----- MATERIAL SHOWN -----
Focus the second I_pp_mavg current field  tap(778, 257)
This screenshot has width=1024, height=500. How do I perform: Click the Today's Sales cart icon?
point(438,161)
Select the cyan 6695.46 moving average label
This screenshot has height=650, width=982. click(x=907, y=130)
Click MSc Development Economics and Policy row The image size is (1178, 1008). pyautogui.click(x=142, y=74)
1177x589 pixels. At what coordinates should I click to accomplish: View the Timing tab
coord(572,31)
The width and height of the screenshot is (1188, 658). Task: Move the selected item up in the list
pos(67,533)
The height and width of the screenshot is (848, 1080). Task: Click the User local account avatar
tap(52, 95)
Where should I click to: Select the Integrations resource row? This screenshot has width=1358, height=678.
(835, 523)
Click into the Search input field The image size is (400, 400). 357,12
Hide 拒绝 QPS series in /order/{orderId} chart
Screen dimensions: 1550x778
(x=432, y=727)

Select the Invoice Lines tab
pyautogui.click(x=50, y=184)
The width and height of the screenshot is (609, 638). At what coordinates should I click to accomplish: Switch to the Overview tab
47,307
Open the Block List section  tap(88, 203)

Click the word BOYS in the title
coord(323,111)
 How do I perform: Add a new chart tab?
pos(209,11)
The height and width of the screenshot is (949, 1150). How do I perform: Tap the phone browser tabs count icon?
-----
## TO DO
All records are to be printed again, exactly and completely.

## YOUR SOLUTION
Focus the second I_pp_mavg current field  tap(778, 257)
This screenshot has width=1024, height=500. How do I perform: Click the Today's Sales cart icon?
point(438,161)
Select the cyan 6695.46 moving average label
This screenshot has height=650, width=982. click(x=907, y=130)
Click MSc Development Economics and Policy row The image size is (1178, 1008). pyautogui.click(x=142, y=74)
1177x589 pixels. At what coordinates should I click to accomplish: View the Timing tab
coord(572,31)
The width and height of the screenshot is (1188, 658). Task: Move the selected item up in the list
pos(67,533)
The height and width of the screenshot is (848, 1080). Task: Click the User local account avatar
tap(52, 95)
Where should I click to: Select the Integrations resource row? This screenshot has width=1358, height=678.
(835, 523)
Click into the Search input field The image size is (400, 400). 357,12
Hide 拒绝 QPS series in /order/{orderId} chart
Screen dimensions: 1550x778
(x=432, y=727)

Select the Invoice Lines tab
pyautogui.click(x=50, y=184)
The width and height of the screenshot is (609, 638). At what coordinates should I click to accomplish: Switch to the Overview tab
47,307
Open the Block List section  tap(88, 203)

Click the word BOYS in the title
coord(323,111)
 How do I perform: Add a new chart tab?
pos(209,11)
The height and width of the screenshot is (949, 1150). How do I perform: Tap the phone browser tabs count icon?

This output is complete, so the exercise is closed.